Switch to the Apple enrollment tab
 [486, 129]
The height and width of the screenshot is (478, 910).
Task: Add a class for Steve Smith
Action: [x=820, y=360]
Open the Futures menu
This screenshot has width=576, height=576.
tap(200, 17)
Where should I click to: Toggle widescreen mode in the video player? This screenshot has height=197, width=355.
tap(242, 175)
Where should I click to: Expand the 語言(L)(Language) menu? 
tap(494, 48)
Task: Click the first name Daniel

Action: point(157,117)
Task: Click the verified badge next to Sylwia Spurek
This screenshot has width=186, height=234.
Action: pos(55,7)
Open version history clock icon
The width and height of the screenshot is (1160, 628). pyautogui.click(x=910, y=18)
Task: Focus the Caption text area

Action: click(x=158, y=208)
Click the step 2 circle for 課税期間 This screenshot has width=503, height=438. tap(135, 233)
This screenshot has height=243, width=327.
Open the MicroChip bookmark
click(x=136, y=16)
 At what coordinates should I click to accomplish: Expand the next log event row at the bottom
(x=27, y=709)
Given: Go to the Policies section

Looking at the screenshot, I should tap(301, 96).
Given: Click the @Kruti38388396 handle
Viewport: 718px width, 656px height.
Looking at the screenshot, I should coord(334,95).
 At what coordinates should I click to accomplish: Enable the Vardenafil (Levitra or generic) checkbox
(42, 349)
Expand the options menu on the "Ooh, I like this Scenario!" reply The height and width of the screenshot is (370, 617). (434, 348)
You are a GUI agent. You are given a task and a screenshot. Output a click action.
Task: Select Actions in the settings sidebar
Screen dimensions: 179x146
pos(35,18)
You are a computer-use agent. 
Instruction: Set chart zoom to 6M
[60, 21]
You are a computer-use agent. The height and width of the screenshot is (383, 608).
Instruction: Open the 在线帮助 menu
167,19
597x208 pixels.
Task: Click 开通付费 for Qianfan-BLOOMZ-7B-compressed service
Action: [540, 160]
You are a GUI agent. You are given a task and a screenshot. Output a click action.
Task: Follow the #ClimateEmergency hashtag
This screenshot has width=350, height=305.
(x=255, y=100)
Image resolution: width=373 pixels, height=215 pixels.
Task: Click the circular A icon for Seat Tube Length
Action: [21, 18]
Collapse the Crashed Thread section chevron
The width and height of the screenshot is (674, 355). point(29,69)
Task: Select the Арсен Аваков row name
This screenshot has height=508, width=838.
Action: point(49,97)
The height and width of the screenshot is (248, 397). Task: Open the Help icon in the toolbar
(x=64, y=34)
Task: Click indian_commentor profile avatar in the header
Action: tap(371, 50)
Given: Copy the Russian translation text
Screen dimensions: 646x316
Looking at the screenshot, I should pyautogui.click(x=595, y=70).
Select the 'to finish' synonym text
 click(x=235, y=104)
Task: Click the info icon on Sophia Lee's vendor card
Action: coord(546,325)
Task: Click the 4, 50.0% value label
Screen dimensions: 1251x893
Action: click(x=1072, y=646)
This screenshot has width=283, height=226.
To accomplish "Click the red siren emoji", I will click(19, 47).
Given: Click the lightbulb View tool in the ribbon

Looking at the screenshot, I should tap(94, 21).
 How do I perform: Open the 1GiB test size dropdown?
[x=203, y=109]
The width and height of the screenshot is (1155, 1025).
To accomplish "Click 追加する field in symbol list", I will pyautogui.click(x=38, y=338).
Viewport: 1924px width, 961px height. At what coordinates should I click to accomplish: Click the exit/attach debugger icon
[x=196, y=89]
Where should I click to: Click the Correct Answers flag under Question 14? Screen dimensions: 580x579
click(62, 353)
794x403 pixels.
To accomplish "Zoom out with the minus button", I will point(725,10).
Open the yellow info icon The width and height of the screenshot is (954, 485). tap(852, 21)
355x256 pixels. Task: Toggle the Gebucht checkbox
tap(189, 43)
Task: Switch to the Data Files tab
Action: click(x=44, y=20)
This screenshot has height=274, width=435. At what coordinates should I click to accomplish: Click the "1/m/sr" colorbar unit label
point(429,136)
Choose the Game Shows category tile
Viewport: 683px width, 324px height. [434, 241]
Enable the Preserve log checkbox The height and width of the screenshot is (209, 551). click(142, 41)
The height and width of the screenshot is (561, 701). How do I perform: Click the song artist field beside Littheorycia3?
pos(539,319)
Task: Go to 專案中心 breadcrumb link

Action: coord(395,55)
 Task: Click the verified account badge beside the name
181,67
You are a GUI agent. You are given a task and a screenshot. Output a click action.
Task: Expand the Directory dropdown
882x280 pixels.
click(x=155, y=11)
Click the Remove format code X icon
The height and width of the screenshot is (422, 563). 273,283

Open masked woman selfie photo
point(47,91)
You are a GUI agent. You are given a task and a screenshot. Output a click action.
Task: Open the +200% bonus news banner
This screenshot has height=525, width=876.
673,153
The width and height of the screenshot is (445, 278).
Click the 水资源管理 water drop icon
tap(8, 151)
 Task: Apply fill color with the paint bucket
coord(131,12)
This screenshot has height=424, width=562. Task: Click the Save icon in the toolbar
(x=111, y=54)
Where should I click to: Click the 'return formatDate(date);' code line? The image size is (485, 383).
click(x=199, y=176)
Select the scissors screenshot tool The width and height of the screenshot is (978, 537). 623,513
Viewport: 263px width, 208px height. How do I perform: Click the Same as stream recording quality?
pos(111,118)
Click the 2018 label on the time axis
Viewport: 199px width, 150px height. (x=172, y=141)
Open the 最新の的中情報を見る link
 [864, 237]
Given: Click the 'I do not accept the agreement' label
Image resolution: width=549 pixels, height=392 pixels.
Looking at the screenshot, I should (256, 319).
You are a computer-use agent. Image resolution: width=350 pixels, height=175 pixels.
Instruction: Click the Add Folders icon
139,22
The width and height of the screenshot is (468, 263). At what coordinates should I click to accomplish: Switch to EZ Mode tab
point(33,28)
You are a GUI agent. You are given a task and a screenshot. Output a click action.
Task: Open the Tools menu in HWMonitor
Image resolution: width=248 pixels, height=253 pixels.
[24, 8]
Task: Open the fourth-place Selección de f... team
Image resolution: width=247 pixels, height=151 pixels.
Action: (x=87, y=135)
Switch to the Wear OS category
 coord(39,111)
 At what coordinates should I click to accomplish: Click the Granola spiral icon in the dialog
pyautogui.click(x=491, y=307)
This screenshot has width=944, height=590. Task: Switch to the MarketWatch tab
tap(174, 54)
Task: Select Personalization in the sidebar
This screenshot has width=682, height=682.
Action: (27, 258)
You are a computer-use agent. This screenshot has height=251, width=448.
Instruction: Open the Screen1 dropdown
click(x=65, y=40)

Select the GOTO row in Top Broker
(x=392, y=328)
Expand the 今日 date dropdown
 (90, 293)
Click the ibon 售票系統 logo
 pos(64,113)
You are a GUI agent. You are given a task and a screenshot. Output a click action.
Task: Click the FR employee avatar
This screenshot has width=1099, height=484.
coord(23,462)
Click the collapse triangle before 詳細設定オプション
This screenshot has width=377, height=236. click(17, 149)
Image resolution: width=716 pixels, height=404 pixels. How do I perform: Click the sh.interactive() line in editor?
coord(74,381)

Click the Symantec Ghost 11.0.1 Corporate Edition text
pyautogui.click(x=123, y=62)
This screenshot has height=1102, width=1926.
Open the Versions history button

Task instructions -
Only the lines that contain the string "button" should be copied from the entries above.

Response -
To accomplish "Zoom out with the minus button", I will point(725,10).
Open the Versions history button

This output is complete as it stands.